Workers build the first all-electric commuter plane, the Eviation Alice, last September in Arlington. (Andy Bronson / Herald file)

Workers build the first all-electric commuter plane, the Eviation Alice, last September in Arlington. (Andy Bronson / Herald file)

Eviation moves tests of electric passenger plane to Moses Lake

The Arlington company said a bigger runway and flatter terrain are better suited to early testing of the commuter aircraft.

ARLINGTON — Was it the rain, or our endless cloudy days?

Arlington’s Eviation Aircraft has moved its fully electric passenger airplane to arid eastern Washington, where it will undergo flight tests.
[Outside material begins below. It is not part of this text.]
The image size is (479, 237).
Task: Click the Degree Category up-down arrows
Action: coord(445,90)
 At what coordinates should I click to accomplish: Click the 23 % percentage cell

It was an overland journey for the prototype to a hangar near Grant County International Airport in Moses Lake, Eviation’s CEO, Gregory Davis told The Daily Herald.

Eviation, which has engineering facilities near Arlington, designed and built the battery-powered, all-electric airplane known as Alice.
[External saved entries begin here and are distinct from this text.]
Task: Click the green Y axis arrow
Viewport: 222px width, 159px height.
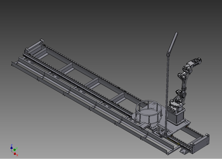Action: pyautogui.click(x=15, y=149)
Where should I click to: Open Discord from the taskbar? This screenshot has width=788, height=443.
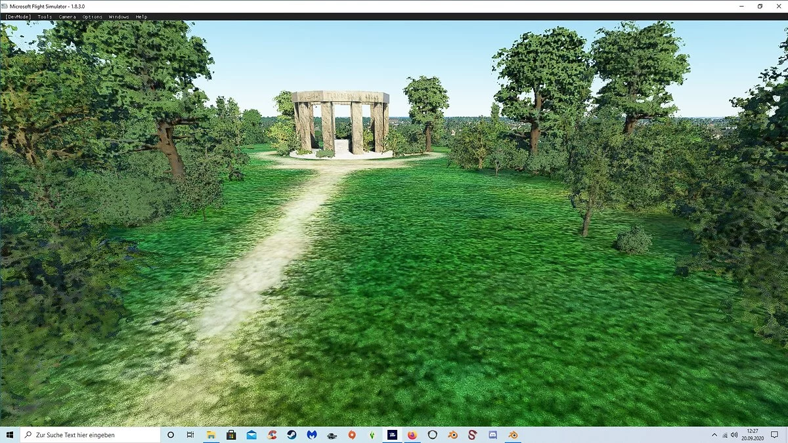click(x=493, y=434)
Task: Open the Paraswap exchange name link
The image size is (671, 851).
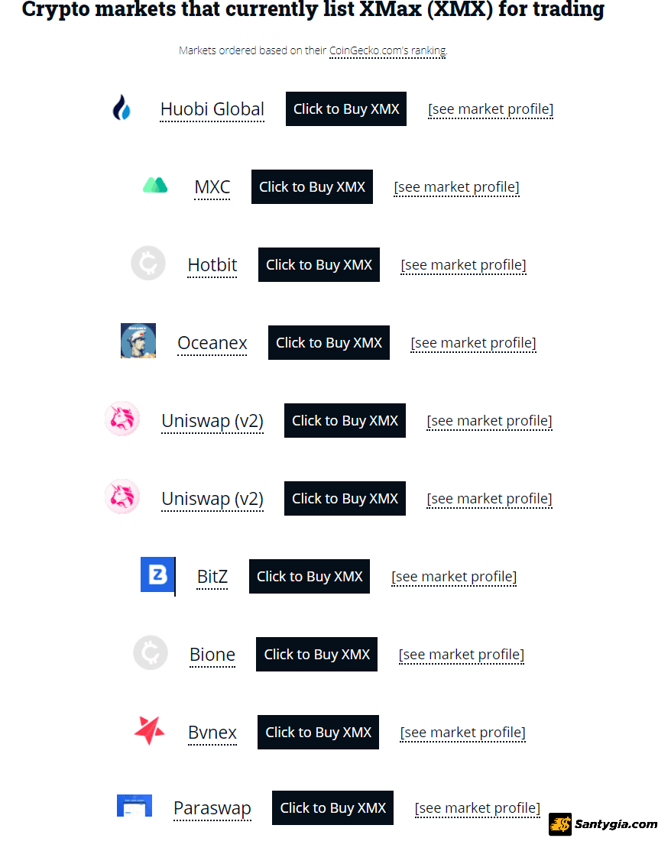Action: 212,808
Alice was slated to make its inaugural flight from the Arlington Municipal Airport this year.

Now the nine-seat plane, which completed ground tests at the Arlington airport this spring, is expected to take its first flight from the Grant County airport.

“We’ve been looking at Moses Lake since I joined the company,” said Davis, who replaced Omer Bar-Yohay when he stepped down as CEO in February.
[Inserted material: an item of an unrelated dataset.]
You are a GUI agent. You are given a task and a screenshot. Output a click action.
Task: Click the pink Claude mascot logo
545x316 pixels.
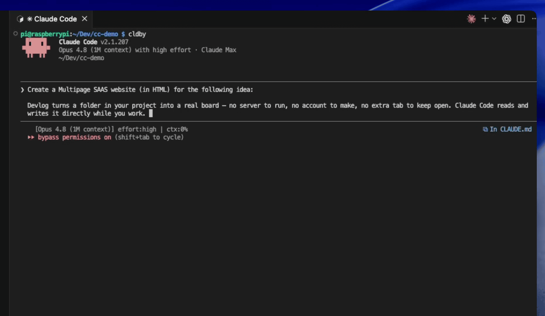pos(36,48)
While wet weather was a factor in the decision to move the testing, safety was the overriding consideration, Davis said.

“Safety is the main thing in anything we do,” Davis said.

Moses Lake is a center for flight testing. Boeing, Mitsubishi and other aerospace companies have conducted test flights at the Grant County airport, Davis noted.

“It’s a massive airport. They’ve got a 13,000-foot runway, which is ideal,” Davis said. “The airspace is dedicated for testing and there’s no commercial travel traffic there. You just have substantially more options with how you conduct your flight with more available runway, and similar with the airspace. We won’t be constrained. We can do whatever we say we’re going to do.”

“I think Boeing has tested almost every one of their aircraft there at some point,” Davis noted.

The company hopes to test-fly the plane, which produces no carbon emissions, this year. “We’re on target for this summer,” Davis said.

The runway at Arlington’s airport is 5,400 feet by 100 feet. The runway at Grant County is more than twice the length — 13,000 feet long and 200 feet wide, Davis noted.

David Ryan, Arlington’s airport director, called Eviation’s decision to move the plane and test flight to Moses Lake “a smart move.” In addition to the bigger runway, the terrain is flat, he said.

“Safetywise, it is a smart move. For the initial test flight, that is the safest option,” said Ryan, who recently met with Eviation to discuss the move.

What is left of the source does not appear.